TASK
Give back exactly the lines that start at the one containing "695x446 pixels. At" and run to the end of the material, leaving out the pictures.

···

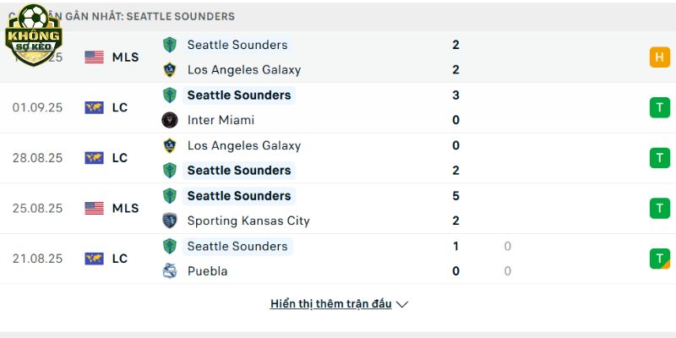Screen dimensions: 676x338
Task: Click the US flag beside MLS on 25.08.25
Action: 94,208
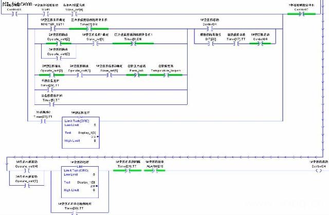Click the Slave_set[1] contact

point(95,43)
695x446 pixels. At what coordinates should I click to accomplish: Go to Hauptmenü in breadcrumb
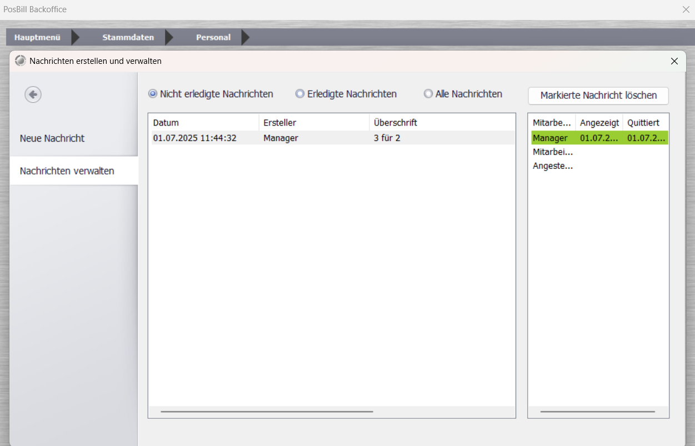(37, 38)
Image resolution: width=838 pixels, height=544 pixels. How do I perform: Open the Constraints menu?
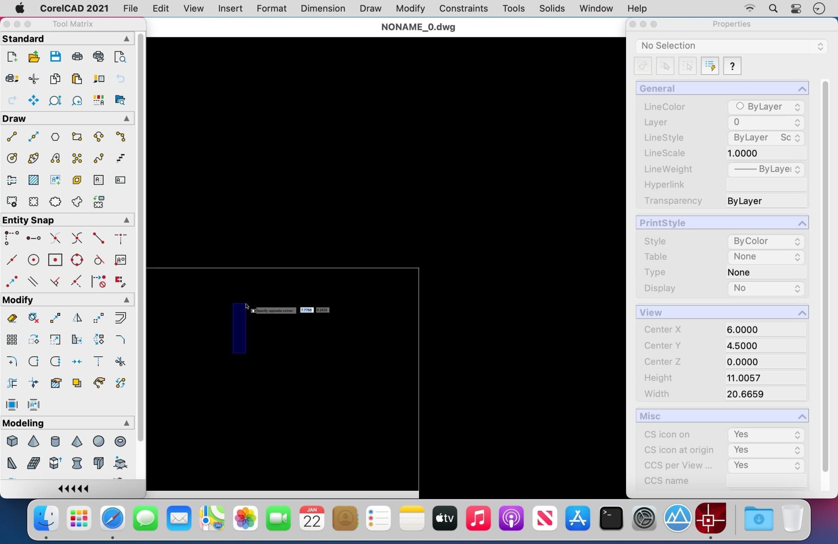pos(463,9)
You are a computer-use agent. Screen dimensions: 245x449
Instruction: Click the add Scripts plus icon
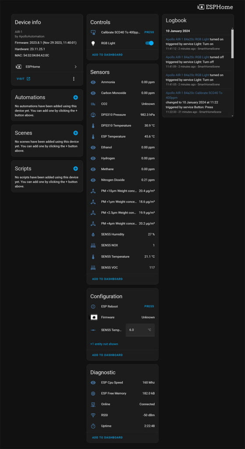click(x=75, y=169)
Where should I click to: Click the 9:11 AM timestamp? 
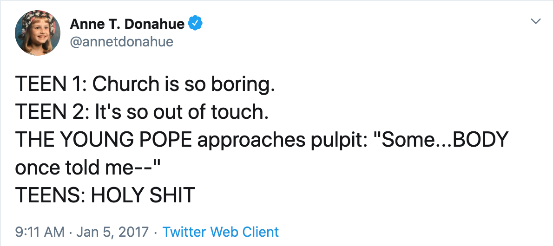pyautogui.click(x=40, y=232)
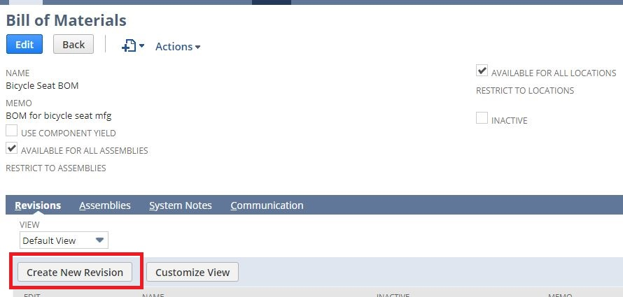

···

FINISHED EXERCISE
695x446 pixels. At what coordinates should I click to accomplish: Go to Hauptmenü in breadcrumb
(37, 38)
Image resolution: width=838 pixels, height=544 pixels. How do I perform: Open the Constraints menu?
pos(463,9)
You are a computer-use agent. Screen dimensions: 245x449
Instruction: Click the add Scripts plus icon
click(x=75, y=169)
Where should I click to: Click the 9:11 AM timestamp? 
pyautogui.click(x=40, y=232)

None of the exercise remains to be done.